California's Voters Make Dissapointing Decisions for the Environment


Well, looking at the results from the elections yesterday, it seems that we've done well to oust Republicans from control of the House and probably the Senate. Hopefully this well incite some change in direction for our country.
We have, however, failed to initiate one of the most important steps that we could have made towards solutions and change for global warming. By defeating Proposition 87, California voters have made the statement that the potential for small changes in their gas prices is more important than saving the planet from certain environmental catastrophe. California voters have chosen larger, less efficient cars, they have chosen to bless the oil companies with larger profits, they have chosen polluting coal-fired power plants over clean options such as wind and solar. The majority of California voters have chosen selfishness over the greater good. How utterly depressing. Despite thousands of our troops already dying in Iraq for a war partially motivated by our oil consumption, we Californians have spoken: Give let the oil companies have more money! We will consume the product that you take from our grounds and waters for free and fill your coffers no matter what the cost to the planet and society, as long as that cost isn't directly from our wallets. Like it or not, that is what we have stated by our votes or lack of voting.

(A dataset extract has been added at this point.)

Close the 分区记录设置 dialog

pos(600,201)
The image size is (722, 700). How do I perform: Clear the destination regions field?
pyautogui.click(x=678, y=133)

My only hope is that with more education, effort, and time, the people of our country will choose to make a few personal sacrifices in the name of what is right and what is good for humanity. Hopefully it won't take another eye-opening environmental castastrophe like Katrina, another tsunami or the like to convince people. At the rate we're going though, unless we start passing legislation like Prop 87, we will be too late to reverse what we have done and see an environmental and economic upheaval the likes of which the world has never seen.
I encourage everyone to educate themselves using unbiased, scientific data on the state of our climate crisis, do not allow yourselves to be emotionally swayed by corporate fear tactics and make solid, logical decisions for our future.